Steve and his wife Trudy opened Bergie's Pizza and Subs on Oct. 7, and they are very happy with the way it turned out.
Trudy said it was very difficult to take a building with "all these walls" in it and visualize the complete remodel needed to provide kitchen and eating spaces that are efficient and comfortable.
Working on restaurant design is a far cry from her job the last eight years with Carlson Companies in Plymouth, but brings her back to her roots.
Trudy's mom and dad started the first pizza shop in Wright County in 1958, she said, so she has worked in the food service business most of her life.
Trudy and Steve said they missed the restaurant business; the people, the camaraderie.
Steve said the area is ready for growth.
"When the Hwy 12 (improvement project) comes through, it should really make a positive difference," he said.
The areas to the north and east of Howard Lake (Buffalo, Monticello, the Hwy. 12 corridor) are all growing rapidly, and soon Steve said it will be Howard Lake's turn.
"We talked about (the growth and need for something like this) for a long time before we finally got started," Trudy said.
But getting started was easier said than done, said Steve. When it came time to work on the inside of the building, construction people were all working on storm-related projects.
That meant that Steve had to do a lot of the work himself with the help of Erv Luhman of Howard Lake.
Trudy told her brother, Tom Hatrick of Minneapolis, that she wanted something different for the walls.
Instead of pictures, she wanted shadow boxes and window stuff, she said.
Hatrick went on a quest, scrounging items from recycling and dumpsters. He used parts from an old bed, mirror, piano hinges, etc. and made things that look like antiques, she said.
Although not an antique, the recipe for the pizza is old. The original recipe came from her parents through an Italian man in Milwaukee, Wisc., said Trudy.
"Quality control is essential," said Trudy, "and we even have a different type of pizza oven."
She said, the pizzas rest on screens and go through the oven on a conveyor, which gives a better end product.
Total baking time is five minutes and 55 seconds, and it comes out perfect, she said.
With five full-time and 19 part-time employees, she said the restaurant is geared to provide a lot of pizza at one time for large parties.
The restaurant offers 11 specialty pizzas and a large assortment of submarine sandwiches, both hot and cold.
A unique feature is the sub bar, where the diner can add toppings to her/his own sandwich. This gives the opportunity for the customer to get that sub "just right," said Steve.
All the subs are created from fresh bakery bread, and come in two sizes, said Trudy.
The kitchen is right up front for the customers to see, but something the customer can't see is the computer system.

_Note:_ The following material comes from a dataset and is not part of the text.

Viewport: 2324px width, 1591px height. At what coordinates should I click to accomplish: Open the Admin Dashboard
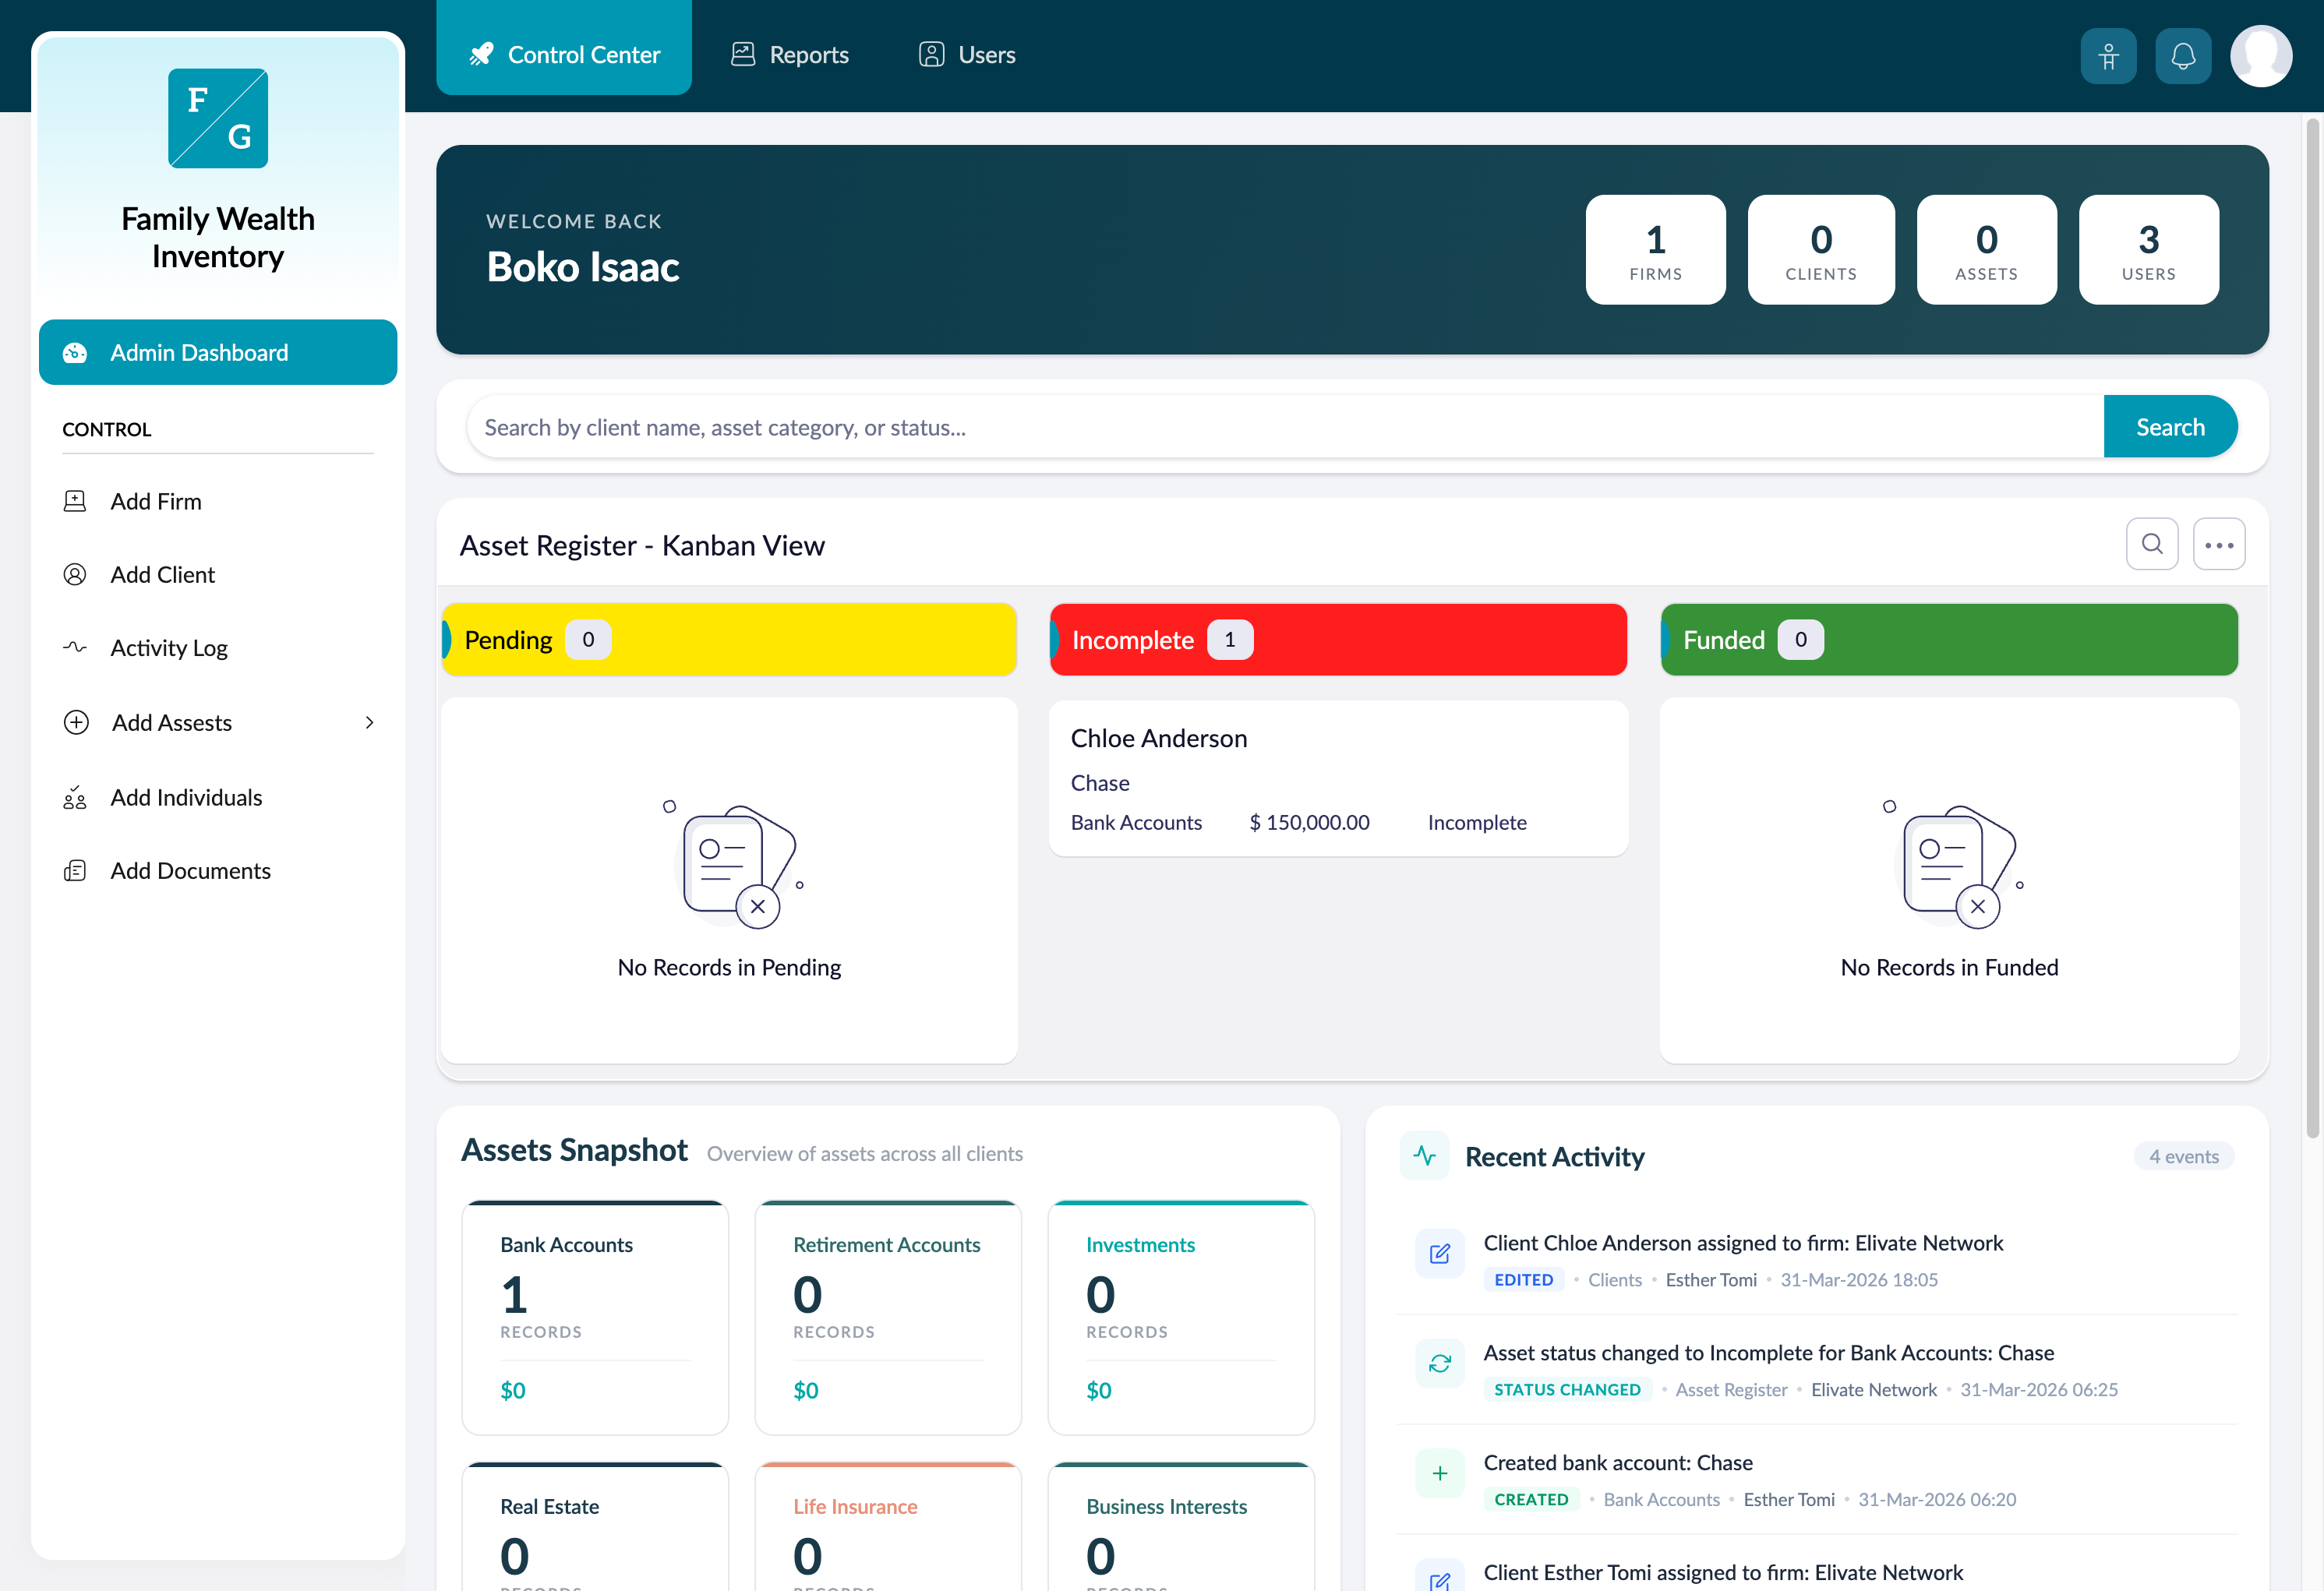point(218,352)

This new technology tabulates time cards, calculates labor costs, income, the busiest time of the day or shift, and has capacity for future inventory.
"If someone calls an order in at 9 a.m. and wants it ready at 5 p.m., there was always the problem of keeping track of it.
"The computer will hold the order and put it up at the right time," Steve said.
The computer will use a database for a future delivery system, said Steve, and perhaps customers will one day order a pizza off a Web page.
It doesn't make pizzas yet.
The restaurant opens every day at 11 a.m., has a pizza and salad bar everyday, and a special Sunday addition of fruit pizza, chicken, soup, and more.
A grand opening is being planned for December, said Steve.